Our software is divided into the following modules. In the codebase, one can see files for motor control, accelerometer and magnetometer device drivers, GPS sensor driver, communication protocols (UART and SPI), and PWM. All this comes together in our main function to move our system as desired.

Our Results

  • We are able to observe 300% more power output with our system as compared to a standard stationary solar panel.
Power output with time of day — data gathered on a partly sunny day.
  • What’s inside our Fuse Box?
    • Inside this neat little box, you will discover a meter, which measures the voltage, current, power, and energy our solar panel is absorbing.

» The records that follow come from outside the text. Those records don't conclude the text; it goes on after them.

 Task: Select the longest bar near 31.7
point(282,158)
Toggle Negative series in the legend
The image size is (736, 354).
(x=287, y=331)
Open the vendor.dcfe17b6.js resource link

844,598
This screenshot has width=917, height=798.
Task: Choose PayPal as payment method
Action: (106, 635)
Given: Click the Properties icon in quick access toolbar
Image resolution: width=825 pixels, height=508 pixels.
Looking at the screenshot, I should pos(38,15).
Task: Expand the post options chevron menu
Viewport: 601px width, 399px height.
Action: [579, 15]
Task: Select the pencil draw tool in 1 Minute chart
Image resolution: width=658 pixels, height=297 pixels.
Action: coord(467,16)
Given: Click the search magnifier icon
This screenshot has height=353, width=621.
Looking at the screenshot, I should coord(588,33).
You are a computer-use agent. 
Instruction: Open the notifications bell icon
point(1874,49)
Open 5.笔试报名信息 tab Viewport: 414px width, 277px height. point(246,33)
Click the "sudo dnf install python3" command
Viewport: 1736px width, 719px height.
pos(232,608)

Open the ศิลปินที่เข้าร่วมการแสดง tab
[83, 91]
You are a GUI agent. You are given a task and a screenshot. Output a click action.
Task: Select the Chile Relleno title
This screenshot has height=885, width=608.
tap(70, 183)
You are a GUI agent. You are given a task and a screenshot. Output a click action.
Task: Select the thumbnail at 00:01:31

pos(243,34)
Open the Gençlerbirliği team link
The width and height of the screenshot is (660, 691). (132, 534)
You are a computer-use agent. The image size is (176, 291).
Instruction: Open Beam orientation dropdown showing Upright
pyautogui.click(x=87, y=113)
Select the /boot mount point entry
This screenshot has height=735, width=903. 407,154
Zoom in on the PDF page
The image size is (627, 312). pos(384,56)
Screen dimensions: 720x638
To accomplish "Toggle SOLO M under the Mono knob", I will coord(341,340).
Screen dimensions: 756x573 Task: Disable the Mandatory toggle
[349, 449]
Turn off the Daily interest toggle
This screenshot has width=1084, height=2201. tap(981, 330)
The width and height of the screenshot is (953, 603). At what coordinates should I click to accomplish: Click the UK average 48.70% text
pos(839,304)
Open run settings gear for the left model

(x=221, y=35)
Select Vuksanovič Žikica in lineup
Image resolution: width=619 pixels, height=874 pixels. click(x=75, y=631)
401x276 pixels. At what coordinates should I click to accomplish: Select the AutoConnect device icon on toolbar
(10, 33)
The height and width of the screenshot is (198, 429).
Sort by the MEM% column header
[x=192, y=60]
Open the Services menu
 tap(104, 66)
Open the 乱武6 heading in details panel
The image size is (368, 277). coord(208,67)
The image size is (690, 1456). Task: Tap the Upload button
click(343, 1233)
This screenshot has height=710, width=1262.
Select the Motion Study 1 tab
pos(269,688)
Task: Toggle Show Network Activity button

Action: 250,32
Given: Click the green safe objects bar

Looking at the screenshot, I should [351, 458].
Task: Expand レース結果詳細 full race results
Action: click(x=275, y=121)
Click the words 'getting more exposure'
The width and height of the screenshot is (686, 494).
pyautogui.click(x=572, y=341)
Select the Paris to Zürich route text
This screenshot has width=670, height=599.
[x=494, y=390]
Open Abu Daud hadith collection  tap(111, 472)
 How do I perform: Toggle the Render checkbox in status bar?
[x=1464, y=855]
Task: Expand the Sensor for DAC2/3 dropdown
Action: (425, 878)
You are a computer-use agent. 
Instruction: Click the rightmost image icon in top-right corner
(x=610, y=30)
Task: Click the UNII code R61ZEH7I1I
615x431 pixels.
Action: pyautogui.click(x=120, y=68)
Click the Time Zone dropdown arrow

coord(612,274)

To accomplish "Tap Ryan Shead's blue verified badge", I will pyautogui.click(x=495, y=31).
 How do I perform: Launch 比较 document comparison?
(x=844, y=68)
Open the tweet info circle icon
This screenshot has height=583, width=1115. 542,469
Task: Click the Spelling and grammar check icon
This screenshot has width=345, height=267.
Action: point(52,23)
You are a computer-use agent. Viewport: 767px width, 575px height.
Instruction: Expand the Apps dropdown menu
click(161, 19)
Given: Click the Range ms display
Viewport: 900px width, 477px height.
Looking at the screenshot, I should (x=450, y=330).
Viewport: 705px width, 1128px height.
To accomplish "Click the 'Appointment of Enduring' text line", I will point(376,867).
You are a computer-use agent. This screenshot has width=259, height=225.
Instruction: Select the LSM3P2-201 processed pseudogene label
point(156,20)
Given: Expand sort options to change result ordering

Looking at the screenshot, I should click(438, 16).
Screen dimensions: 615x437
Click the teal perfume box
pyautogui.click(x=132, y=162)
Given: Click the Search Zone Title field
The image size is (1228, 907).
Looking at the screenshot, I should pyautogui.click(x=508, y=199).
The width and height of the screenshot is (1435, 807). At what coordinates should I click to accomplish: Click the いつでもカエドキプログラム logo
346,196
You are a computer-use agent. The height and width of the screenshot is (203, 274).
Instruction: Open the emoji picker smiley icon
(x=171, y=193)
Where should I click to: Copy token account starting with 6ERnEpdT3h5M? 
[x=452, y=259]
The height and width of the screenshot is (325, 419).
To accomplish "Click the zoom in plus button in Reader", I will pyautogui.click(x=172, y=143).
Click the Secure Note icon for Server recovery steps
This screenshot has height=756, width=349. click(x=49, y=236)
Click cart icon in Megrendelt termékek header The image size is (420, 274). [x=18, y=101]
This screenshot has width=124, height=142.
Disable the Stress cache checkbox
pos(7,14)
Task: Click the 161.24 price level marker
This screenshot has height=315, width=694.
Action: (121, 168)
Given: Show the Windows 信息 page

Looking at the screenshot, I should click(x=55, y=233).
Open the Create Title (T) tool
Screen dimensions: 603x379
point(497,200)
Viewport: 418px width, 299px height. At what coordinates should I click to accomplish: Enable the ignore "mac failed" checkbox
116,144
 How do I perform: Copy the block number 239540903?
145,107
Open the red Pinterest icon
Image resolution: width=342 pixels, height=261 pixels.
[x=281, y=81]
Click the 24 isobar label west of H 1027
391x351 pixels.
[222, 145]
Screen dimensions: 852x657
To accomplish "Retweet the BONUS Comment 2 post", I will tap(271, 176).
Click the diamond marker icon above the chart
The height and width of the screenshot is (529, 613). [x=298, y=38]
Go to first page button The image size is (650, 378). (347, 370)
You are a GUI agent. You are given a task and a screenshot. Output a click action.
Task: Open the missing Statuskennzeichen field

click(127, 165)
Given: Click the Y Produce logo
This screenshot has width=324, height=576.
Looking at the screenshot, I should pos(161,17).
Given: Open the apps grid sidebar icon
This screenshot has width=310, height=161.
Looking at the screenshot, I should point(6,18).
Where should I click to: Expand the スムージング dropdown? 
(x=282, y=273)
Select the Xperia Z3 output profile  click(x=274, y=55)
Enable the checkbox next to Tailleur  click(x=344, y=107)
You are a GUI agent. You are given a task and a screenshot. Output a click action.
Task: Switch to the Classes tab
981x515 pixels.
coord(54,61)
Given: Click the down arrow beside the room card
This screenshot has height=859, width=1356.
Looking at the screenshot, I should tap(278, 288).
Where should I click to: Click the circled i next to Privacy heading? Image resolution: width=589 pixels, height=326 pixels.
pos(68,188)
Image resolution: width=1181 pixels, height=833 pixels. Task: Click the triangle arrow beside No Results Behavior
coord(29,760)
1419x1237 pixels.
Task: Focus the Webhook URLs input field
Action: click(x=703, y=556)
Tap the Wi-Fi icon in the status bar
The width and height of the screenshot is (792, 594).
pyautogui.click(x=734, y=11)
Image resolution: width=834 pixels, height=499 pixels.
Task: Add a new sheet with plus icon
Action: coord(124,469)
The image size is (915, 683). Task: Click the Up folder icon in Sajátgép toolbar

This helps us to ensure everything is function as intended.
    • Additionally, you will find a PCB board consisting our our main circuitry for our project. Most importantly, this board hosts the microcontroller, which is the main computer and processing unit of our project. Additionally, you will find an LED, which lights up during the initialization process and then turns off when it is finished. This allows us to ensure all modules are functioning at startup, and if something were to go wrong, the LED would keep on flashing until the user cuts the power.
  • Schematic of our Design
    • For those who may be interested, this is a breadboard schematic of our project design. It indicates how all the wiring is done, and which pins of the Microcontroller each device and sensor is connected to.
  • List of all Components Used in our Project
    • PIC18F4680 Microcontroller
    • PICKIT3 Programming Tool
    • Adafruit LIS2MDL Magnetometer
    • Adafruit ADXL343 Accelerometer
    • NEO-6M GPS Module
    • BRINGSMART 12V 12RPM 70Kg cm DC Worm Gear Motor
    • DRV8801 Single Brushed DC Motor Driver Carrier
    • R-78W5.0-0.5 12V to 5V DC Converter
    • Weize YTX4L-BS Battery
    • ECO-WORTHY 12 Volt 5 Watt Solar Panel
  • If you are interested in our code and want some insight to our developmental process, here is a link to our GitHub Repository which contains all of our code, documented progress, and any materials we referenced to write the code including datasheets.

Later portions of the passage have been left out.